The book from which the cover image was taken shows a copyright of “MCMLXXX – Charger Publications and DBI Books.” It was from books like this I got what passed for a law enforcement shooting education, aside from basic academy – which I didn’t get to attend for fourteen months after swearing-in.
I was an avid reader of several periodicals, including GUNS, Shooting Times, Guns & Ammo, Gun Word, and what I came to know as “specialty publications,” including “Annuals.” These predated American Handgunner – a really big deal because most magazines were generalist publications. There was riflery, shotgun sports, hunting, reloading and – occasionally – handgun content. They also predated Combat Handguns, a publication I wrote for a few times.
Did the gun magazines have an impact? Oh, yes. I learned everything I learned of shooting a handgun from them, having no formal instruction at all until cop school. I carefully tried to emulate the posture and grip of the people pictured in the articles.
How did that work out?
Not well.
Lest you think the old writers couldn’t shoot, that group to the left of the bull was fired at 50 yards – through a Colt D-frame Police Positive Special (same frame as the Detective Special, a small gun.
Adult learning principles include learning styles – visual, auditory, kinesthetic. Most adult learners have a couple of preferences of the three – “I can see what you’re saying and I can feel what you’re saying … but often I don’t really hear what you’re saying.”
Sort of like that …
I was stuck with the visual mode and attempting to model what I saw in the images. When the images were a bit at odd with the words, it became a problem.
That’s why when we meet new people at the range who tell us, “I (have) been around guns all my life” or “I learned how to shoot in the (fill in military service, cop service here)” or “I hunted every year with Uncle Stan,” it gives us pause.
My dad did his best to teach me to shoot using an old, long barrel 22 rifle and a shotgun. But he just never could shoot a handgun.
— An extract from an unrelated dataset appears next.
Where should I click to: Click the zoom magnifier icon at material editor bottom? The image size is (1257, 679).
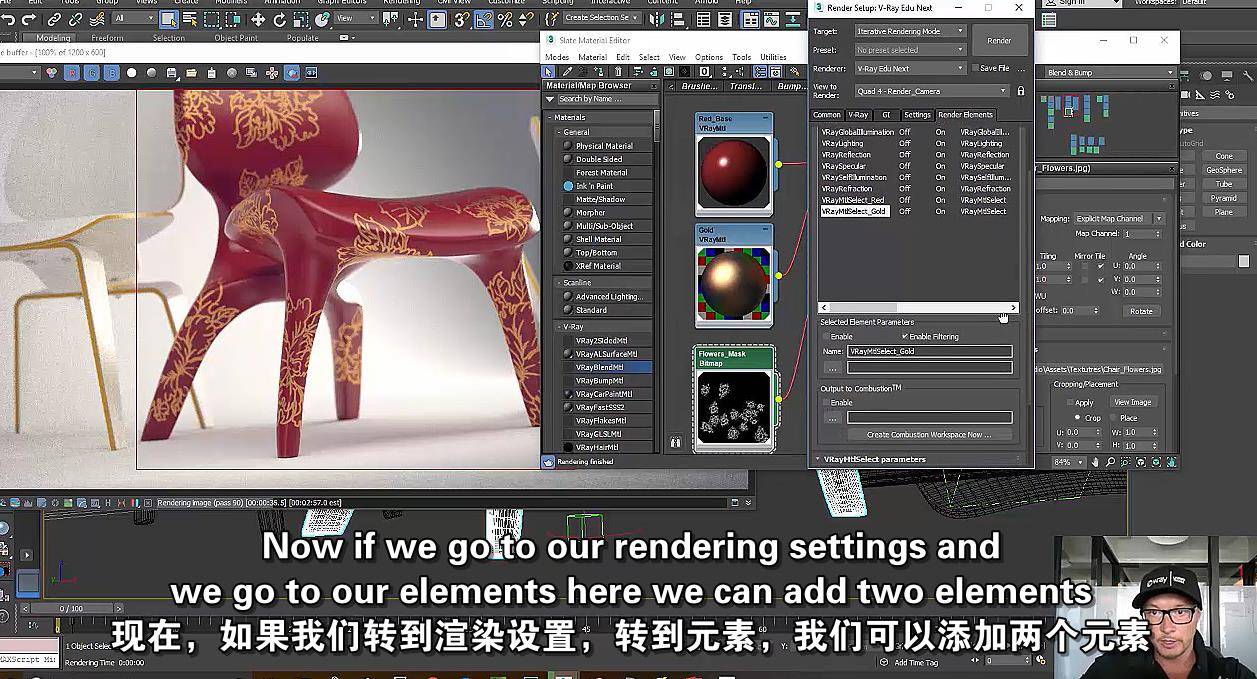click(x=1111, y=462)
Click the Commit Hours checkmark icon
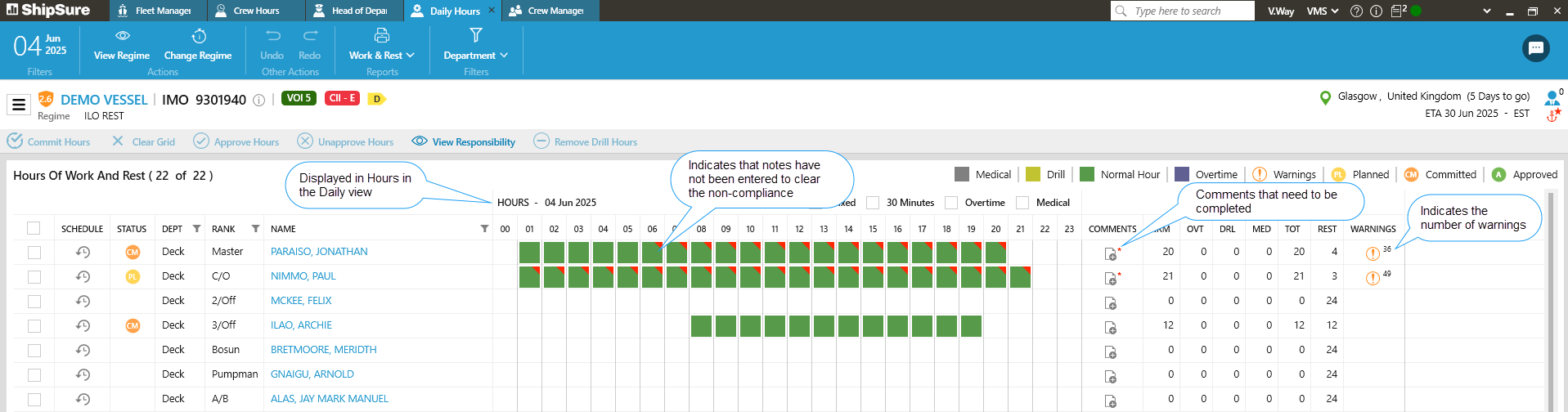 click(x=15, y=141)
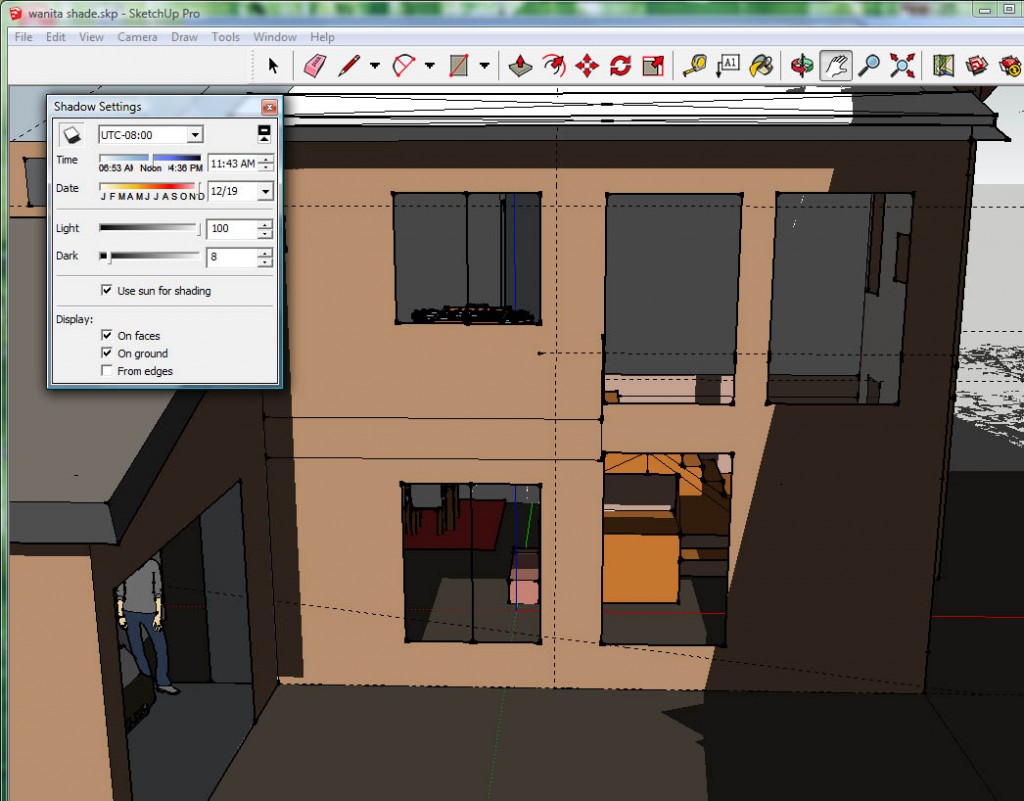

Yes, holsters were made of leather and the triggers were uncovered. It was a different time.
Learning the way I learned took a long time. What’s that got to do with tactics?
That’s how many are learning tactical skills today, except they’re armed with internet videos made by content providers of uncertain expertise. While some are quite good, others are questionable.
The answer isn’t to stop studying. Keep on, but be ready to question everything – and to be questioned by others.
The revolver shown isn’t the first centerfire handgun I owned – but it’s an analog purchased a decade or so later by a brother-in-law upon whom I had an influence. Why did I buy mine?
The gun books said it was a premium revolver. It is. Would I start with it today? No. I could recommend it to him as a fine shooting revolver.
But I learned more about shooting a handgun from using a loaned Colt Frontier Scout 22 than I ever learned from the big Colt. A lot of information got filled in by shooting the (then-new) 1978 S&W Model 60 Chief’s Special I bought for my first backup gun. With its tiny sights and stiff DA pull, it was all I could do to stay on the silhouette at 25 yards – at first.
Years later, I shot the Scrambler at Gunsite with a Ruger LCR. I was surprised at the hits I was making, as was Gunsite Instructor-Retired USBP Ed Head (RIP). I couldn’t have done that without the practice I’d had over decades with small frame DA revolvers.
There’s no quick way to proficiency and gear’s not the answer.